» **TASK TO CARRY OUT**:
Leave out the pictures and print precisely the lines from the line with "Reset Complex Collision Mesh to default" to the final line of the entries, both ends included.

Segment Start: EXTRACTED DATA

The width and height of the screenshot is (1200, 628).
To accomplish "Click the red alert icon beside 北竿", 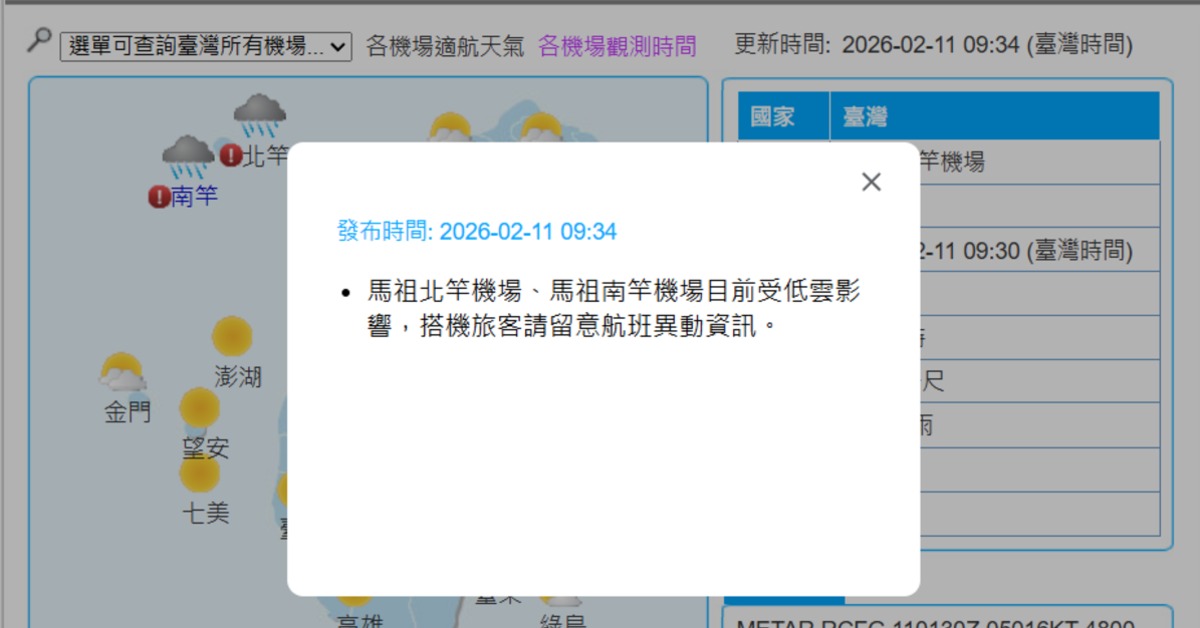I will pos(231,155).

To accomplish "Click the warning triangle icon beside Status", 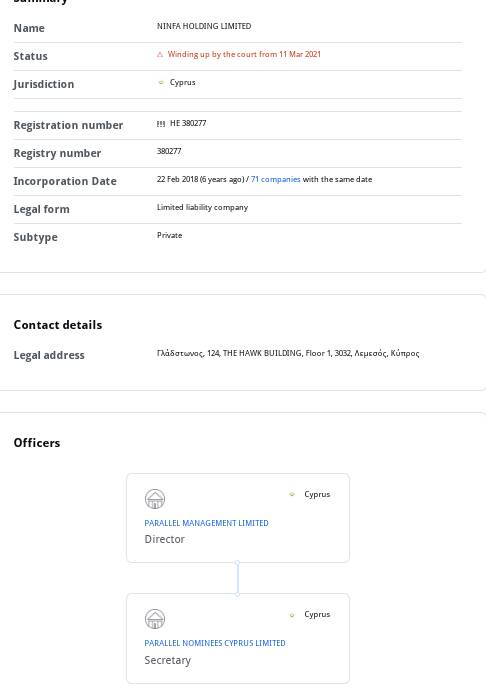I will click(160, 55).
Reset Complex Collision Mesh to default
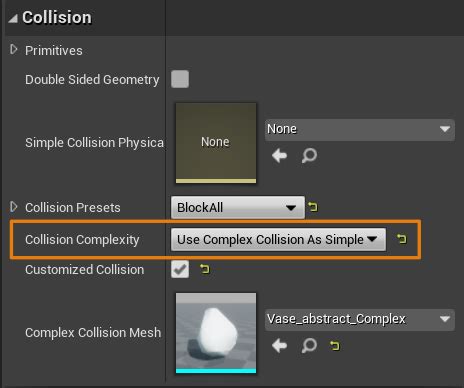The width and height of the screenshot is (464, 388). 335,346
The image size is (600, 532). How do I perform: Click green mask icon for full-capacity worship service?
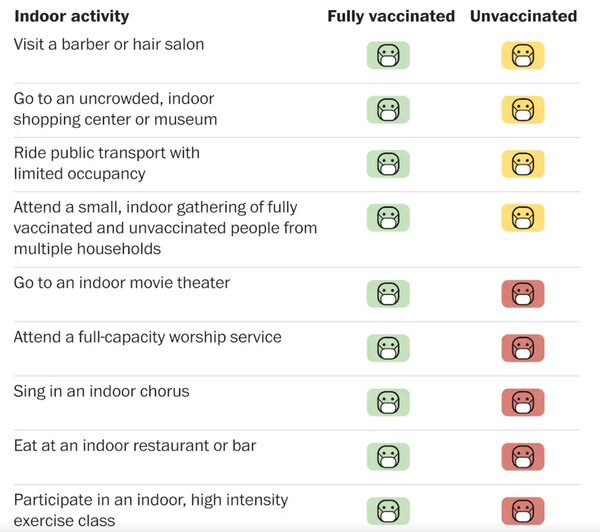pyautogui.click(x=388, y=348)
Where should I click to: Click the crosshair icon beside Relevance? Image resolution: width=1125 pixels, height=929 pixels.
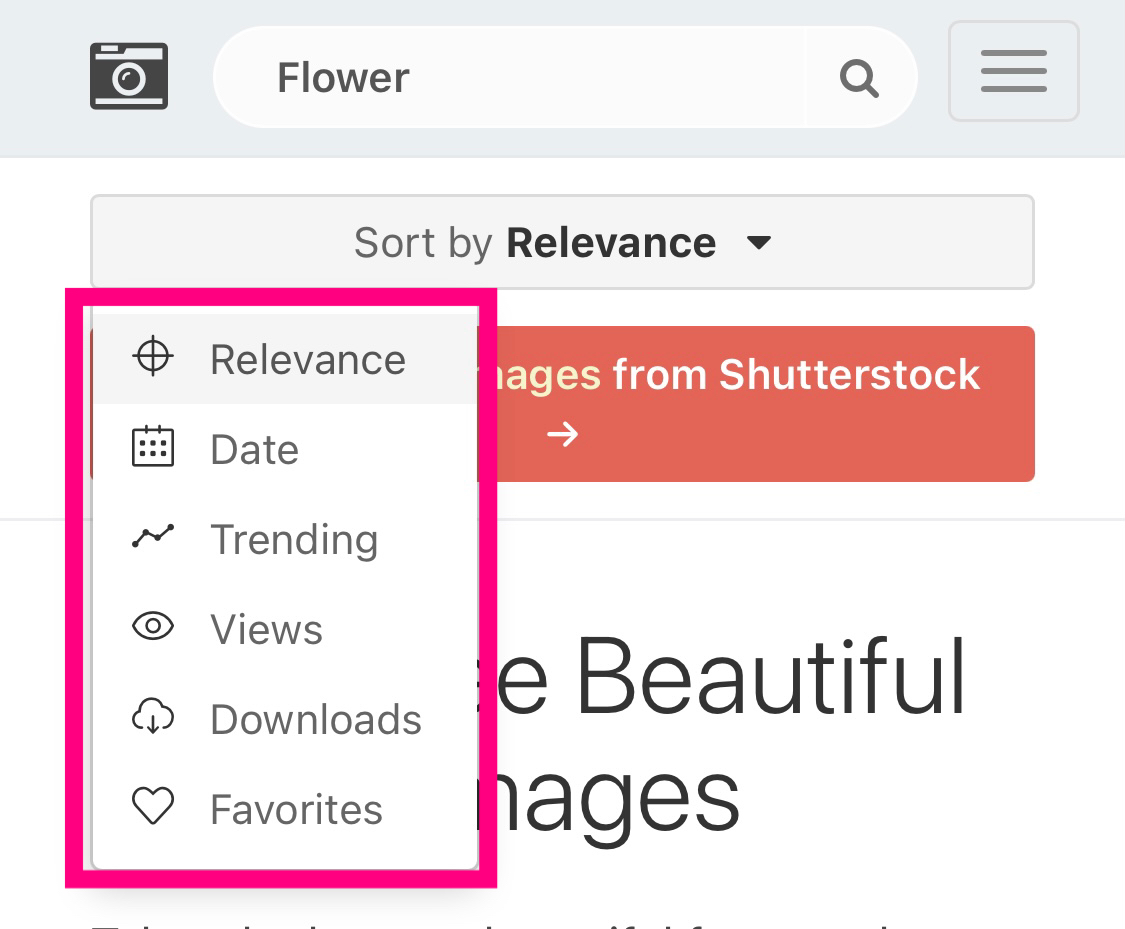153,358
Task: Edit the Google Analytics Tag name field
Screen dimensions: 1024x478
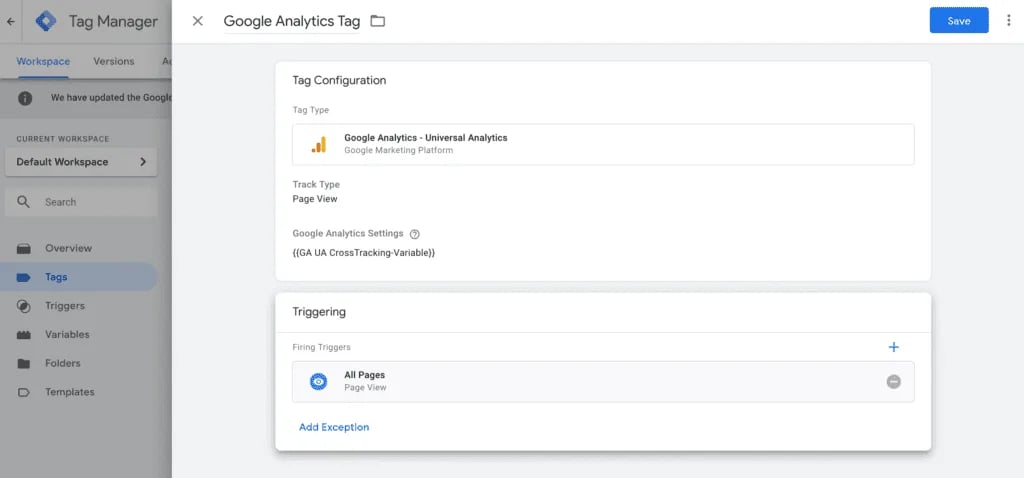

Segment End: EXTRACTED DATA

» **REPLY TO THE TASK**:
Reset Complex Collision Mesh to default
The width and height of the screenshot is (464, 388). 335,346
The image size is (600, 532). How do I perform: Click green mask icon for full-capacity worship service?
pyautogui.click(x=388, y=348)
Where should I click to: Click the crosshair icon beside Relevance? Image resolution: width=1125 pixels, height=929 pixels.
153,358
Task: Edit the Google Analytics Tag name field
Screen dimensions: 1024x478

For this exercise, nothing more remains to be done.